НОВЫЕ ПЕРЕВОДЫ
РАССКАЗЫ ШВЕДСКИХ ПИСАТЕЛЕЙ
Ханс Гуннарссон
Столкновение
Да знал ли кто толком что-либо об этих
престарелых сестрах, которые жили у поворота, где дорога из гравия переходила в
асфальт, кроме того, что они болезненно застенчивы и, должно быть, живут там с
раннего детства? Да и были ли они в действительности сестрами? Так, во всяком
случае, говорили в поселке, и Рейне был с этим согласен. Сус
тоже так считала, хотя время от времени и бросала, что они лесбиянки, пара
престарелых «лесбо», укрывшихся от осуждающих
взглядов. Лесбиянки или нет, только жили они всегда особняком. Дом их или,
скорее, та его часть, которая была видна, казался местом, забытым Богом еще в
сороковых годах. Сад был густой, заросший: корявые, замшелые яблони и ветвистые
сливы. Разросшиеся кусты и трава в метр высотой. Более запущенного сада и
представить было нельзя, хорошо еще, что до ближайшего соседа было более
полукилометра, а не то за подобное содержание сада давно бы уже получили
нарекания от поселковых властей или кто-нибудь еще. А как там у них в доме
было, никто и знать не хотел. Там проживал кошмар, что было и страшно и
притягательно. Хотя говорили о них немного. И это казалось несколько странным Рейне и Сус, которые
переехали в поселок относительно недавно. Они задавали вопросы и получали
терпеливые и уклончивые ответы: дескать, не обращайте на них внимания, они и
мухи не обидят. Понимай это так: еще немного — и их заросшего, как джунгли,
сада и в помине не будет. И никто не считал, что их надо было бы определить в
какое-нибудь заведение. Нет, пусть каждый занимается своим делом: мы — своим,
они — своим. К этому мнению вскоре присоединились и Рейне
с Сус, прежде всего Рейне. «Зачем
копаться в их жизни, они же в нашей не копаются?» — так он обычно говорил Сус, когда та заводила речь об этих женщинах. К тому
же видели кого-то из них крайне редко, во всяком случае
при свете дня. Скользнет иногда тень, и не более. Случалось, что одну из них
видели на дороге. И тут уж надо было глядеть в оба, потому что поведение их в
этих редких случаях было каким-то странным и неприличным. Минувшей осенью, как
только Сус заметила одну из них в неясном свете фар,
та тут же бросилась в канаву. «Прямо как я не знаю кто, черт возьми». Сус это так описывала, что Рейне
расхохотался во всю глотку. Однако и соседи и
почтальон подтвердили верность ее наблюдений, так их обычно и видели — словно
что-то трепыхается на обочине.
Именно так Рейне и
описывал их сейчас полицейскому, который только что позвонил им в дверь.

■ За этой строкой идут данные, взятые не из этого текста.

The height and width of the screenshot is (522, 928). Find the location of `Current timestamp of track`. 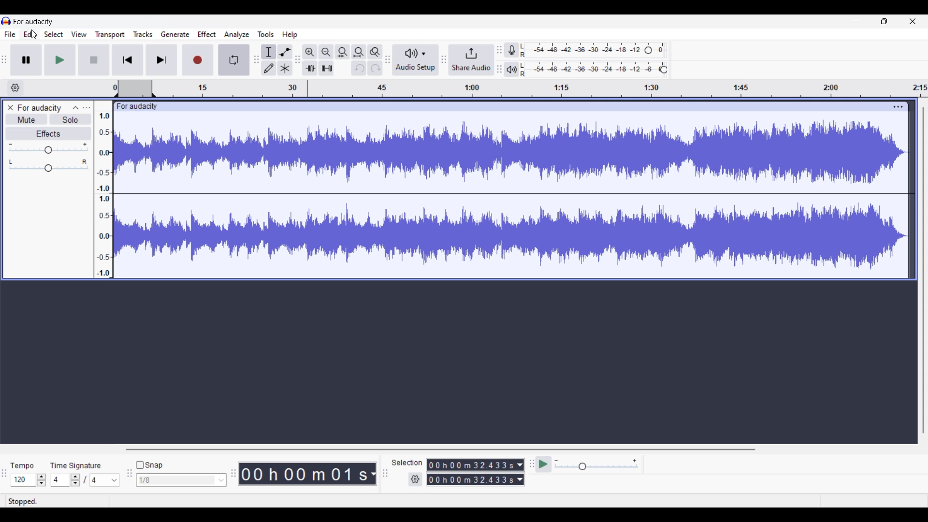

Current timestamp of track is located at coordinates (304, 474).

— Вы хотите сказать, что они настолько боятся
людей, что кидаются в канаву, едва заметят машину?
— Да, — сказал Рейне.
— Боже мой…
— Да, они немного странные, — заполнил Рейне паузу. — А как на нее наехали?

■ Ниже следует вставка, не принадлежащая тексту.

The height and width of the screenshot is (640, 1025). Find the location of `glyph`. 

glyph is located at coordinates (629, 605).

— Именно это мы и пытаемся выяснить, — сказал
полицейский. — Ваша жена… вы думаете, она в состоянии ответить на некоторые
вопросы?
— Нет, не знаю, она отдыхает, — сказал Рейне и мотнул головой в сторону второго этажа. — Она
немного не в себе…
— Понимаю, — кивнул полицейский. — Только хорошо
бы нам с ней поговорить. Может, она нам позвонит, когда ей получше
будет.
Он протянул визитную карточку.
Рейне взял карточку, не
взглянув на нее.
— Не буду больше мешать, — сказал полицейский,
попрощался, вышел на крыльцо, но вдруг остановился, обернулся и спросил: —
Кстати, где сейчас ваша машина?
Рейне посмотрел на него,
словно не понял вопроса.
— Это просто формальность, — объяснил
полицейский. — Мне нужно на нее посмотреть. Она у вас в гараже, что ли?
Рейне взглянул в сторону
гаража, в который он меньше чем два часа назад загнал свой «сааб»,
но видел он перед собой не гараж…
— Мы все равно разводиться собираемся, — сказал
он.
Он сказал что думал и
чего не успел сказать два с половиной часа назад.

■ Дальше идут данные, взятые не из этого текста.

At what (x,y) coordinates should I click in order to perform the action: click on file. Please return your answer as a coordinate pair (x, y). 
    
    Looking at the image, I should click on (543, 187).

Он стоял возле раковины на кухне и чистил
картошку, дожидаясь, когда Сус вернется домой, чтобы
вызвать ее на разговор. Все время после полудня он бродил и терзался, пробовал
разные интонации, перебирал начальные фразы, начиная с неуверенной «Знаешь, нам
надо поговорить» и кончая резкой «Я хочу развестись».
«А как дойдет до дела, скажу, скорее всего, что-то совсем другое», — подумал
он, и, чтобы отвлечься, поставил «Роллинг стоунз» «Стики фингерс» на полную катушку, пошел на кухню, вывалил
картошку в раковину, надел передник и принялся готовить обед, который никто не
станет есть. Он чистил картошку под краном и заметил присутствие Сус, только когда из гостиной перестала доноситься музыка.
В следующее мгновение она уже стояла на пороге, задыхаясь, и звала его, потому
что что-то случилось.
— Мать твою, как ты меня напугала, — сказал он.
— В чем дело?
— Иди сюда и все.
— Что такое? В чем дело?
Сус ткнула пальцем в
сторону прихожей.
— Одна из этих женщин, — сказала она, — лежит там в канаве, я не знаю, может, она мертвая.
— Что ты мелешь?
— Одна из этих старух-сестер…
— Мертвая, — прервал он. — Какого хрена она
мертвая? Она просто испугалась тебя, они такие.
— Там яйца повсюду!
— Что?
— Она просто там лежит, — сказала Сус. — Пойдем со мной, пойдем же.
Она исчезла в прихожей.
Он все стоял у раковины, даже и не думая куда-то
идти.
— Какие еще на фиг
яйца? — закричал он.
— У нас фонарик есть?
Он слышал, как она роется в комоде, стоявшем в
прихожей.
— Ты не остановилась и не попыталась с ней
поговорить?
— Я просто хочу знать, жива ли она, — отрезала Сус из прихожей. — Есть у нас фонарик или нет?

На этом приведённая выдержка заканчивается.